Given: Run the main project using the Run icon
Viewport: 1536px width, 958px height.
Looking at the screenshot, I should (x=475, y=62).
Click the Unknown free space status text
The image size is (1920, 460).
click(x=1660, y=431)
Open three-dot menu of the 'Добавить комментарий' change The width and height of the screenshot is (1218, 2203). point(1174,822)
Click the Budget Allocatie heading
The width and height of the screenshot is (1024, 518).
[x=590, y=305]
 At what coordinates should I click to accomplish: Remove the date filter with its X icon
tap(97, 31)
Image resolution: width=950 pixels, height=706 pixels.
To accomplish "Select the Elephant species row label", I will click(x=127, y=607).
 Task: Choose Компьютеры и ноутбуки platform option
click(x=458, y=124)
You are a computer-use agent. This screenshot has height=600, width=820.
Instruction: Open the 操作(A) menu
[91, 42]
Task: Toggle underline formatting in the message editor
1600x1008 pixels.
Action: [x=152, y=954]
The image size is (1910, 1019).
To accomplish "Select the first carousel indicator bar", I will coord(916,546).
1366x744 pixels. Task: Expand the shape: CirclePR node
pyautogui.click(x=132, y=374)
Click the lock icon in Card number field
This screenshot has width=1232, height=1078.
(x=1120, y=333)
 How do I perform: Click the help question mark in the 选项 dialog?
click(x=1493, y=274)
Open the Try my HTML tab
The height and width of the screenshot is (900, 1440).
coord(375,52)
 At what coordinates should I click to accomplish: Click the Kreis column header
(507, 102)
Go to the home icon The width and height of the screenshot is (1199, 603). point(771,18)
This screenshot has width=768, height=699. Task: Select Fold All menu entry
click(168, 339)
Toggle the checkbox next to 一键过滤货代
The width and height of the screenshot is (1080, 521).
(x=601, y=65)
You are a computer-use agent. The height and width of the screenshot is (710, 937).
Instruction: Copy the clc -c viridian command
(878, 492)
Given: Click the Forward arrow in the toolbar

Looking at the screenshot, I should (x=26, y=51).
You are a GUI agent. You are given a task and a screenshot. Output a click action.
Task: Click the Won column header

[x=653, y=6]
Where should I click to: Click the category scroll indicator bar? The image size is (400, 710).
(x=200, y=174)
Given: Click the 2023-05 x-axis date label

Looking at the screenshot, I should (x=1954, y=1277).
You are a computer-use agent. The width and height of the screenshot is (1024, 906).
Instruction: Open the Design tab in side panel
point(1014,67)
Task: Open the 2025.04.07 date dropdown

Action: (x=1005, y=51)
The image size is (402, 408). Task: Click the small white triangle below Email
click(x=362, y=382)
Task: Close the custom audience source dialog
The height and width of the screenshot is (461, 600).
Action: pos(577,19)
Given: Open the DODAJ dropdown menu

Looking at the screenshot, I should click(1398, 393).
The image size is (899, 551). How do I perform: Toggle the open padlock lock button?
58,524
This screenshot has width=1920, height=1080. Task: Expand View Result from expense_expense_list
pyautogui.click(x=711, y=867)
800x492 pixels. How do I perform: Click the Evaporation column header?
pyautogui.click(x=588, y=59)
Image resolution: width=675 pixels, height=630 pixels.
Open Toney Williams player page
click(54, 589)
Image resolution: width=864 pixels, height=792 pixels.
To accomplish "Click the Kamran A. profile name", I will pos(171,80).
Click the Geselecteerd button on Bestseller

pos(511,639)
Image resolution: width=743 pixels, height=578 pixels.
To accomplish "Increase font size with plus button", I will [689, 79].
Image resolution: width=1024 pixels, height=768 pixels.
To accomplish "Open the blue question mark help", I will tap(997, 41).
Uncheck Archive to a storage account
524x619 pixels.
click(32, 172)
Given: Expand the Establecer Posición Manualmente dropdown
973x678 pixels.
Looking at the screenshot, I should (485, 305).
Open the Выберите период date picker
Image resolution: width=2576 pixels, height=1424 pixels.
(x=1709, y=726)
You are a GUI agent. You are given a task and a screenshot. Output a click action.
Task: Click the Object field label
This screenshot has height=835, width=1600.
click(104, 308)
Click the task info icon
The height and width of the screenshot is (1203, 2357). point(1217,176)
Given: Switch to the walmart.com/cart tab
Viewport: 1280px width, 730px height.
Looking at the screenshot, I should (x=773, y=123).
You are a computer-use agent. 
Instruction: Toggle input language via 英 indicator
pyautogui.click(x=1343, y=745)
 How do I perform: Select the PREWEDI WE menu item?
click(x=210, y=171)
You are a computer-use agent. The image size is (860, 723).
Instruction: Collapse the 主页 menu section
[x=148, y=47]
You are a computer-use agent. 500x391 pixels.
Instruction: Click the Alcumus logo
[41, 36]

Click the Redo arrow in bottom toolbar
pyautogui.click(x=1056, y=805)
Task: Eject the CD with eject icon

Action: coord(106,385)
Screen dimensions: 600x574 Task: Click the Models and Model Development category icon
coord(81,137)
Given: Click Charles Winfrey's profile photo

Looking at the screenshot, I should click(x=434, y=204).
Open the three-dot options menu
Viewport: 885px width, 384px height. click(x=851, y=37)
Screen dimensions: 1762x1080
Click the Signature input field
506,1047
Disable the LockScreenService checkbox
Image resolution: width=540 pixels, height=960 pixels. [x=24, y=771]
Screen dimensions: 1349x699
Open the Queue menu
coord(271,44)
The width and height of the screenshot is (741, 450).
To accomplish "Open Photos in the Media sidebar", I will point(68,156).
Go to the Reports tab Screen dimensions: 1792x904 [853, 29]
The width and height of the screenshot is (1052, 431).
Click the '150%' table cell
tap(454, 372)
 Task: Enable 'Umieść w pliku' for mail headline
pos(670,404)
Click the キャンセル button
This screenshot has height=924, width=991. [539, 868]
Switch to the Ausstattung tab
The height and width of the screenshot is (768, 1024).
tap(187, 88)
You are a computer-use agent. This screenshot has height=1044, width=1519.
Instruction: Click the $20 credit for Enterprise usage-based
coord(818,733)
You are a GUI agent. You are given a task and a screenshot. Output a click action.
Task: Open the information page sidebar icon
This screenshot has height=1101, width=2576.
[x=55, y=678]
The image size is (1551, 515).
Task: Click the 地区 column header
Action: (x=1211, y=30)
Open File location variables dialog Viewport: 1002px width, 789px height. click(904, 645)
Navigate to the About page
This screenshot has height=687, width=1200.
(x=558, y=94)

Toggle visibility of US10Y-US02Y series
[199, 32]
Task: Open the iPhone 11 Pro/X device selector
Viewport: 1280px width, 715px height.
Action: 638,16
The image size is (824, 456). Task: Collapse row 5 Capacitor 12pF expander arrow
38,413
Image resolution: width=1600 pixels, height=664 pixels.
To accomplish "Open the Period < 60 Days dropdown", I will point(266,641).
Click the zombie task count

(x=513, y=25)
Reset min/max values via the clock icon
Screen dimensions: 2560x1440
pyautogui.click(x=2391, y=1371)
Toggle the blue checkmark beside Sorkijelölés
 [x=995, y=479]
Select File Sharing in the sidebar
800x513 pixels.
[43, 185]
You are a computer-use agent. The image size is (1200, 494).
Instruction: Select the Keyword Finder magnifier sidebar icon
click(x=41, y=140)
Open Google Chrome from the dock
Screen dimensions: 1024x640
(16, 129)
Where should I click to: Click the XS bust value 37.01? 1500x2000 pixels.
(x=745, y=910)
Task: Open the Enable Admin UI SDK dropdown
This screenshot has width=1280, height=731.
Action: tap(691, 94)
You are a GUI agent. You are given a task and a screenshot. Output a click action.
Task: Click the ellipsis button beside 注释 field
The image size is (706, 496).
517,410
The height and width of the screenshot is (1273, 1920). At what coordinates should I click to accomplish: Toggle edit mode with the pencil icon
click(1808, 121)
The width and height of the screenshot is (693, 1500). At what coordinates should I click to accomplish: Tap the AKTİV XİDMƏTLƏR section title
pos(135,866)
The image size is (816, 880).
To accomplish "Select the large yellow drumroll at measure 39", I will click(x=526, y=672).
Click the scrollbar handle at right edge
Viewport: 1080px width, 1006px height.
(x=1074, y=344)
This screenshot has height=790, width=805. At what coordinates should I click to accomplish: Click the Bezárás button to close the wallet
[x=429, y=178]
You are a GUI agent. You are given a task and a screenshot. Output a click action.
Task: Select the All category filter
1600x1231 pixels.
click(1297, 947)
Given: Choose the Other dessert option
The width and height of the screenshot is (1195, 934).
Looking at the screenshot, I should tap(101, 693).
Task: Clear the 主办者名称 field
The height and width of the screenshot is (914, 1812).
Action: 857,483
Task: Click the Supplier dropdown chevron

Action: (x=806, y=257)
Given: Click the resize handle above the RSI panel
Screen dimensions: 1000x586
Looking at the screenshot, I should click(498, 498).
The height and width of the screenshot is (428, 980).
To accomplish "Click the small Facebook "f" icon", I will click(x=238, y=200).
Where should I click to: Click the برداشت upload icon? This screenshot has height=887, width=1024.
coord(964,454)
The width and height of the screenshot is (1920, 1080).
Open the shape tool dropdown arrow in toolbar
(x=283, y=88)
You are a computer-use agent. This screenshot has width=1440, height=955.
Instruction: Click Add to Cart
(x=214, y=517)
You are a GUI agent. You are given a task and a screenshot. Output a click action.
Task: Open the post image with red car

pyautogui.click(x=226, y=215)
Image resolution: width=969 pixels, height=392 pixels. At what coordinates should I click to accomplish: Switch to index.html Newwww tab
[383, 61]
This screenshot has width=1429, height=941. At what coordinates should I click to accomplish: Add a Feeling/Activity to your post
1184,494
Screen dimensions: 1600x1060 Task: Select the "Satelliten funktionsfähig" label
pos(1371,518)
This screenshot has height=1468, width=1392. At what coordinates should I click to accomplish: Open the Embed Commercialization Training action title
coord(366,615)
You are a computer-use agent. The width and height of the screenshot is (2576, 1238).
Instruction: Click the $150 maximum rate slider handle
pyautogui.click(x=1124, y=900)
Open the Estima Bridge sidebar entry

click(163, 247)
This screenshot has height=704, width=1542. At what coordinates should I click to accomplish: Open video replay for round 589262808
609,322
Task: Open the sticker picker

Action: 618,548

========================================================================

Objective
Copy out the rows above word for word, beginning with the line that contains "Kreis column header" and ending after the line that contains "Looking at the screenshot, I should (x=1954, y=1277).".

Answer to the task
 At what coordinates should I click to accomplish: Click the Kreis column header
(507, 102)
Go to the home icon The width and height of the screenshot is (1199, 603). point(771,18)
This screenshot has width=768, height=699. Task: Select Fold All menu entry
click(168, 339)
Toggle the checkbox next to 一键过滤货代
The width and height of the screenshot is (1080, 521).
(x=601, y=65)
You are a computer-use agent. The height and width of the screenshot is (710, 937).
Instruction: Copy the clc -c viridian command
(878, 492)
Given: Click the Forward arrow in the toolbar

Looking at the screenshot, I should (x=26, y=51).
You are a GUI agent. You are given a task and a screenshot. Output a click action.
Task: Click the Won column header

[x=653, y=6]
Where should I click to: Click the category scroll indicator bar? The image size is (400, 710).
(x=200, y=174)
Given: Click the 2023-05 x-axis date label

Looking at the screenshot, I should (x=1954, y=1277).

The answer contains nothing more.